Disadvantages of Insecticides:
· Insect resistance to pesticides: This is a growing problem. By 1961, 60-70 species had developed resistance to certain products, and the number had increased to around 200 by the mid-1970's.
· Outbreaks of secondary pests: Few insecticides kill all types of insects, and some actually promote the increase of certain pests. For example, continual use of Sevin (carbaryl) in the same field may increase problems with some types of aphids which it does not control well.
· Damage to non-target species: These include beneficial predators such as bees and wildlife.
· Residue hazards: Some chlorinated hydrocarbon compounds like DDT, Aldrin, Endrin, Dieldrin, and Heptachlor are highly persistent in the environment and may accumulate in the fatty tissues of wildlife, livestock, and humans. Many other insecticides are broken down into harmless compounds fairly rapidly.
· Immediate toxicity: Some insecticides are extremely toxic in small amounts to humans and animals.
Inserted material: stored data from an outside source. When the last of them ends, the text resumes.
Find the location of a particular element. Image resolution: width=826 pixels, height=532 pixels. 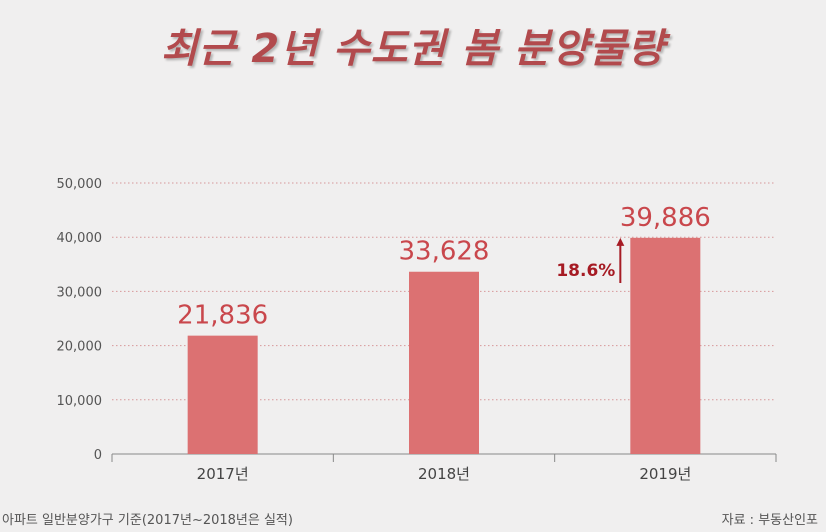

y-tick-label: 40,000 is located at coordinates (80, 238).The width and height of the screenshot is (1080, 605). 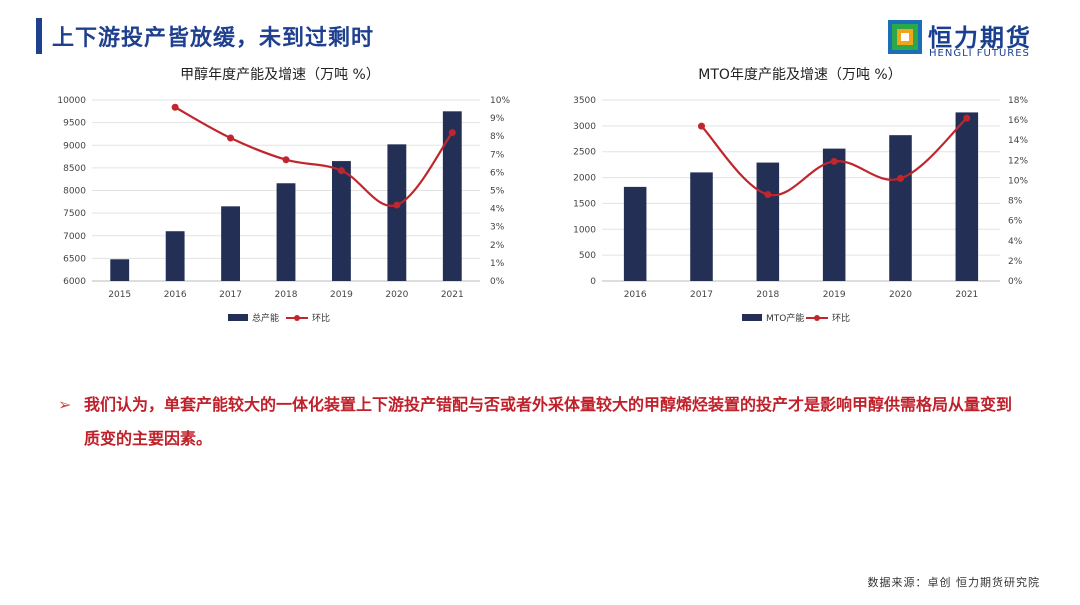 What do you see at coordinates (74, 124) in the screenshot?
I see `y-left-tick-label: 9500` at bounding box center [74, 124].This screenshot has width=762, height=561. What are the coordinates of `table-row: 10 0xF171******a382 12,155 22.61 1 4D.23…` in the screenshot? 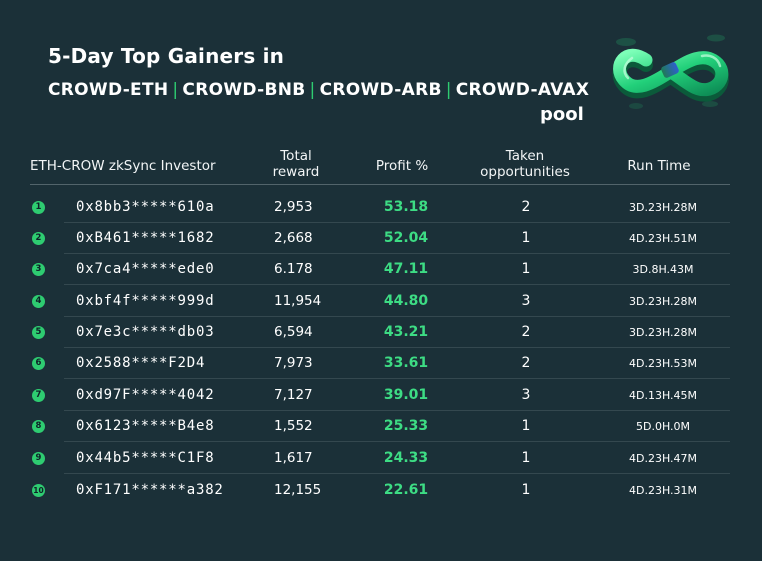 It's located at (380, 490).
Again, it is important to realize that insecticides vary greatly in their toxicity.
Current Status of Insecticide Use in the Reference Crops
At the present time and for the immediate future, insecticide usage will often be an essential part of any package of improved practices for the reference crops. For this reason, all extension workers must learn the basic principles of safe and effective insecticide application. Some extension workers may be personally opposed to the use of these chemicals, but it is a fact that farmers throughout the developing world are using them, often in an unsafe and indiscriminate manner due to the lack of proper instruction. Most developing countries have few, if any, pesticide regulations or restrictions on environmentally harmful products like Aldrin or highly toxic ones like Parathion. By instructing farmers in safety precautions and in the appropriate choice and use of insecticides, the incidence of human poisoning and possible environmental damage can be greatly reduced.
Integrated Pest Control
The disadvantages of total reliance on insecticides have given rise to integrated pest control or pest management which involves the judicious use of these chemicals based on the following guidelines and principles:
· The development and use of cultural and other nonchemical control methods to avoid or reduce insect problems.
· Determining crop tolerance to pest damage based on the principle that complete freedom from pests is seldom necessary for high yields. Nearly all plants can tolerate a surprising amount of leaf loss before yields are seriously affected.
· The appropriate timing and frequency of treatments to replace routine, preventative spraying. Treatments are not initiated before the particular insect has reached the economic damage threshold, which will vary considerably with the species. Insect scoutinglooking for related kinds and number of insects and their density and population counts-is an essential part of this system.
The advent of integrated pest control dates back to the early 1970's, and most of the efforts have been directed at cotton where insecticides frequently account for up to 80 percent of total production costs. Some remarkable successes have been achieved with other crops as well. For the reference crops, integrated pest control is still in the very early stage, especially in developing countries.
USING INSECTICIDES SAFELY
Insecticide safety guidelines, toxicity data, and first aid measures are covered in Appendix J, which should be referred to before working with insecticides.